“It is funny, my phone will go and ‘Ricky’ will come on. Seven years after I arrived in America with a pipe dream, Kaka, the former world player of the year, is texting me: ‘Coach, how is it going?’”
For a man last sighted on these shores in the role of Coventry City caretaker manager in 2007, Adrian Heath can be forgiven a chuckle. Today he is manager of Orlando City, a club preparing to join the United States’ football elite and given a sprinkling of stardust by the impending arrival of Ricardo Izecson dos Santos Leite, aka Kaka.
Orlando will enter MLS next March along with New York City and, unlike Sheikh Mansour’s Big Apple franchise, the Floridian City arrive with a backstory spiced with romance – and not because they have spent the past season playing at Disney World but because this is essentially a tale of two blokes from Stoke and their American dream.
It is a story which, for Heath, now 53, began over a Christmas drink in the Mainwaring Arms in his hometown of Newcastle under Lyme.
Heath, a forward in Howard Kendall’s great Everton side of the mid-Eighties, was with Phil Rawlins, a then Stoke City director and self-made millionaire who had sold his consulting business and was eager to set up a football club in the States. Crucially, he needed a manager.
Heath, home on a short break, recounts what happened next over a cappuccino in a Knutsford cafe. “I went home and said to my wife: ‘What about America?’ And she went: ‘Well, if you think it is the right thing – but what’s the team called?’ I said: ‘We haven’t got a name yet’.

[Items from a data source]
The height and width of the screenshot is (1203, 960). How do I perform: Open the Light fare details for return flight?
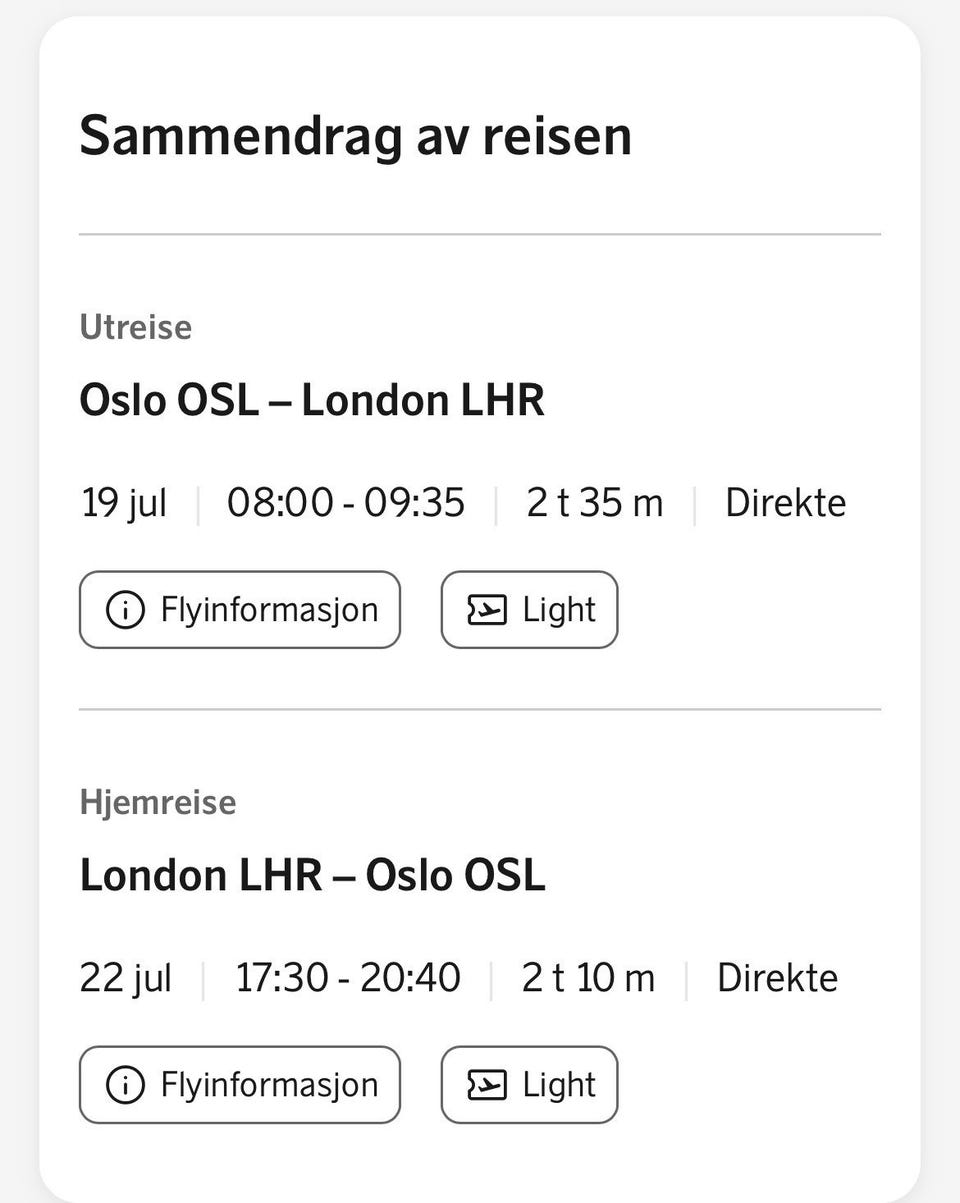(529, 1085)
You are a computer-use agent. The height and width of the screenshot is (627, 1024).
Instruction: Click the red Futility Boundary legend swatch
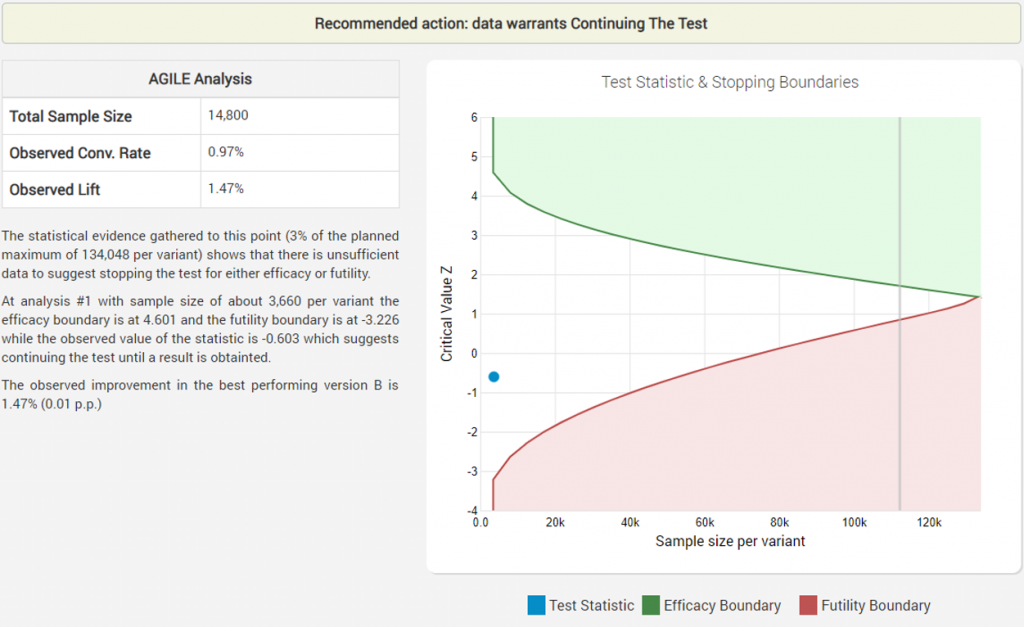point(810,605)
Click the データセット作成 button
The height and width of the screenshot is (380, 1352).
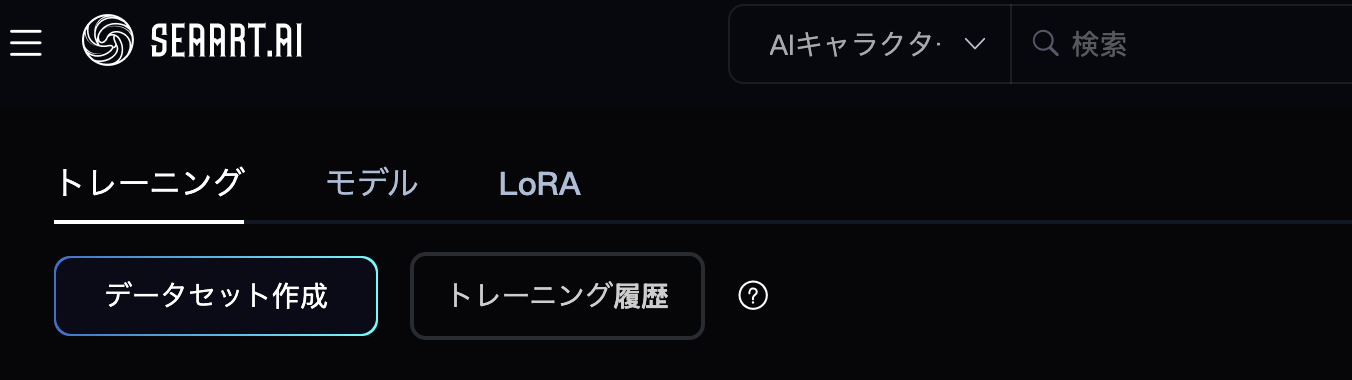[x=216, y=296]
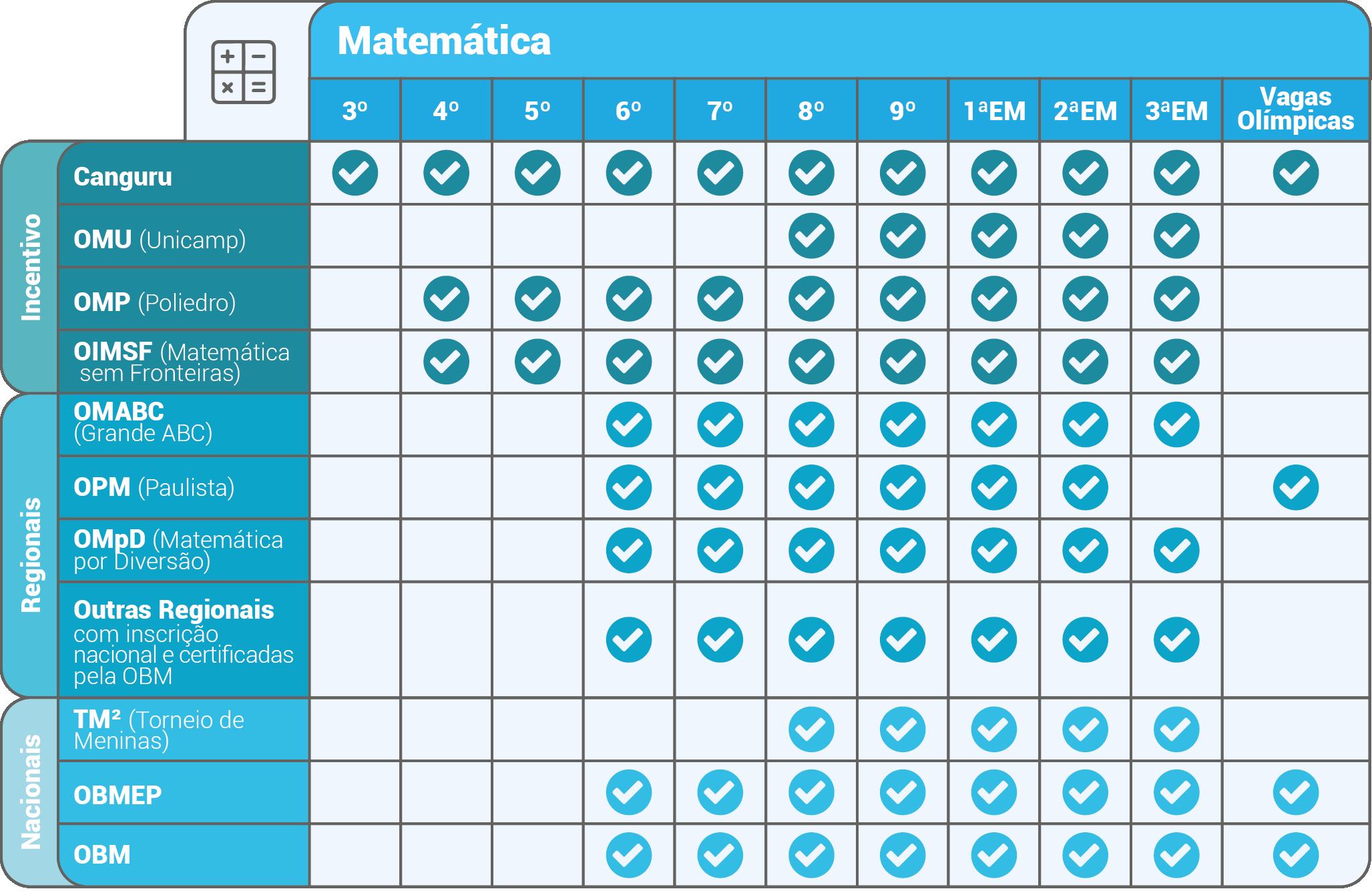Image resolution: width=1372 pixels, height=893 pixels.
Task: Click the Canguru Vagas Olímpicas checkmark
Action: (x=1295, y=173)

Set exercise A => Please rewrite the listing, from its start through the line containing "point(810,605)", as a JSON list of strings with one string per line, skipping blank lines and leaving out the pictures.
Set exercise B => Extend the article about Adrian Heath and Orlando City from where it stops.
The article and the listing are unrelated to each other.

Task output A =>
[
  "The height and width of the screenshot is (1203, 960). How do I perform: Open the Light fare details for return flight?",
  "(529, 1085)",
  "You are a computer-use agent. The height and width of the screenshot is (627, 1024).",
  "Instruction: Click the red Futility Boundary legend swatch",
  "point(810,605)"
]

Task output B =>
“I am such a traditionalist about football and I was going to a place where we didn’t have a name, we didn’t have a strip or a ground. But that has been one of the great things – to have been there [with] just me and the owner to now [having] 60 full-time staff in the front office. One of our guys has just sold over $1m [£625,000] worth of season tickets. It’s crazy, in less than seven years.”
The launch pad was Texas, where Rawlins established the Austin Aztex in 2008 before coming to the conclusion they were in the wrong state. Hence the relocation to Orlando with its “big Hispanic population” and “one of the youngest markets in the country”, Heath explains. “Phil was smart. He looked at six or seven sites because he realised being in Austin we were not going to go to MLS, and he ended up with Orlando.”
The progress made in three seasons in Austin accelerated in Orlando where, as Heath notes, “We’ve won the regular season three times and won the championship twice”. That was in the USL Pro league, soccer’s second tier. The MLS dream came to fruition last November after the arrival of Brazilian Flavio Augusto da Silva, now club chairman and majority owner, who had the wherewithal to cover the $75m (£46.5m) required to establish a franchise.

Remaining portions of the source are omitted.